SELECTED TEXT:
● ● ●
10 years ago a breakthrough reprogramming and SC cultivation approach was reported in the publication on pluripotency induction by introducing transcription factors (TFs). In 2006 Japan scientists Takahashi and Jamanaka reported successful generation of induced pluripotent SCs with 4 TFs (transcriptional factors) that nowadays are referred as Yamanaka factors. As distinct from totipotent SC, induced pluripotent stem cells (iPSCs) can give rise to any cell types excluding extraembryonic cells and feature with several epigenetic differences being under active discussion in specialized media for SCs, molecular biology and genetics. In the famous publication cited all over the thousands of articles in pluripotency induction Takahashi and Jamanaka highlighted the experiment to test the hypothesized pluripotency induction with:
i) TFs crucial for the pluripotency maintenance in ESCs — OCT3/4, SOX2, NANOG;
ii) genes overexpressed in tumours and specific for maintenance ESC characteristics and proliferation — B-catenin, C-MYC, E-RAS, KLF4, STAT3;
iii) other ESC-specific genes.
Having successfully derived iPSC from mouse fibroblasts by introducing all 24 candidate genes and TFs, the researchers tested consecutively various TF-combinations. The experiment resulted in the identification of baseline TF cocktail required to reprogram differentiated cells and induce pluripotency. Yamanaka reprogramming cocktail consisted of OCT3/4, KLF4, SOX2, C-MYC was reported in the mentioned publications [10, 11].
● ● ●
SUPPLIED INFORMATION:
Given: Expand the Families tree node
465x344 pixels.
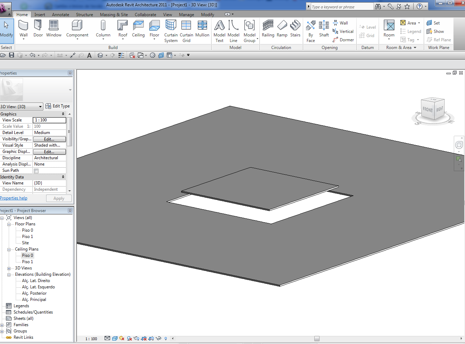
● ● ●
QUESTIONS TO ANSWER:
A) In the passage on pluripotency induction, from what cells did the researchers derive iPSCs by introducing all 24 candidate genes and TFs?
B) Translate this sentence from the passage on pluripotency induction into Spanish: "The experiment resulted in the identification of baseline TF cocktail required to reprogram differentiated cells and induce pluripotency."
C) Summarize the passage on pluripotency induction in two sentences.

ANSWERS BY TASK:
A) Mouse fibroblasts.

B) El experimento dio como resultado la identificación del cóctel básico de factores de transcripción necesario para reprogramar células diferenciadas e inducir la pluripotencia.

C) In 2006, researchers reported generating induced pluripotent stem cells with four transcription factors that are now referred to as Yamanaka factors. After deriving iPSCs from mouse fibroblasts with all 24 candidate genes and transcription factors, they tested combinations one after another and identified the baseline reprogramming cocktail of OCT3/4, KLF4, SOX2, and C-MYC.